Dual functionalization of steviol enables mitochondrial targeting and redox modulation in antitumor therapy

Mitochondria are essential for Cancer cell survival, with the thioredoxin/thioredoxin reductase 2 (Trx/TrxR2) system acting as a key redox regulator. Steviol, an abundant natural ent-kaurane diterpenoid, exhibits negligible cytotoxicity, while most active ent-kaurane analogs depend on a reactive exo-methylene cyclopentanone moiety, raising selectivity and safety concerns. To address these limitations, 28 triphenylphosphonium (TPP)-conjugated steviol derivatives were synthesized to enhance mitochondrial accumulation and modulate mitochondrial signaling. SAR analysis revealed that dual functionalization at C-13 (TPP) and C-19 (esterification) markedly improved potency and selectivity. Conjugate 23d (C-13 TPP, C-19 benzyl ester) was the most potent (IC₅₀ = 0.19 μM, SI = 15.42) and significantly suppressed Huh7 xenografts growth with favorable safety.
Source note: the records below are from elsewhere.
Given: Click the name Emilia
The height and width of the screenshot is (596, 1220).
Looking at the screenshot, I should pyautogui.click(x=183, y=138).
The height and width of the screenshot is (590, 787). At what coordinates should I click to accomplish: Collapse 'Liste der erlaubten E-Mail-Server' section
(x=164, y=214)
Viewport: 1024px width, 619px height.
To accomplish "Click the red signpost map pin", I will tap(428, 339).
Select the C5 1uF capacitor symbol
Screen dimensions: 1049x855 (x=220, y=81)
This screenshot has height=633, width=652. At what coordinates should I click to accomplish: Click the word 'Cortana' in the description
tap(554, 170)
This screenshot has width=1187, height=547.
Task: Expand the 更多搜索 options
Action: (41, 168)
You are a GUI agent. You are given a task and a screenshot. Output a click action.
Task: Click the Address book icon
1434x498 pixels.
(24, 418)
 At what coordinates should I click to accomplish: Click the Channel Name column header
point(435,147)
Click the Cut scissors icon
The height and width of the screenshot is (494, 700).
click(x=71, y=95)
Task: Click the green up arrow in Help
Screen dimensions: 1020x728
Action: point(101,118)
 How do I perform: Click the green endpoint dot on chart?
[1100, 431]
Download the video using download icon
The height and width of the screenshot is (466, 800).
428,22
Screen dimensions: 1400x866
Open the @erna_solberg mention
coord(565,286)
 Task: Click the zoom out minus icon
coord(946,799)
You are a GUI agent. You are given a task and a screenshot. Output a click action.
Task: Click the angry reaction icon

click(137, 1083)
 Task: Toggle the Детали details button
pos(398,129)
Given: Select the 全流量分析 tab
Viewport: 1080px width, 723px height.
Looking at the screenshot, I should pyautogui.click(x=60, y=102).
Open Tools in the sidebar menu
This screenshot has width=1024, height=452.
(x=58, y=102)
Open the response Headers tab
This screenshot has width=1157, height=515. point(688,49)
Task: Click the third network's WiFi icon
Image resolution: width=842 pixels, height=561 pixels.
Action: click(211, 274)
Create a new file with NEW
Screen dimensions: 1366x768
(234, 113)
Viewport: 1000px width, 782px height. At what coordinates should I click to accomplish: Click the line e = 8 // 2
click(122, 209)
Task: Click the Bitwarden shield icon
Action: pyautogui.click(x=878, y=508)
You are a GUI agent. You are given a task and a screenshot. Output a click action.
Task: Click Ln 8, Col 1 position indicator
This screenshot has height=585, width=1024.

Mechanistic studies demonstrated mitochondrial accumulation, TrxR2 inhibition, ROS elevation, and ASK1-mediated Apoptosis. To our knowledge, 23d is the first non-electrophilic ent-kaurane derivative to combine mitochondrial targeting with TrxR2 inhibition and in vivo antitumor efficacy, highlighting dual modification as a promising strategy integrating biodistribution engineering with activity optimization for Anticancer drug development.

Anti-tumor activity; Ent-kaurane; Mitochondria; Steviol; Thioredoxin reductase; Triphenylphosphonium.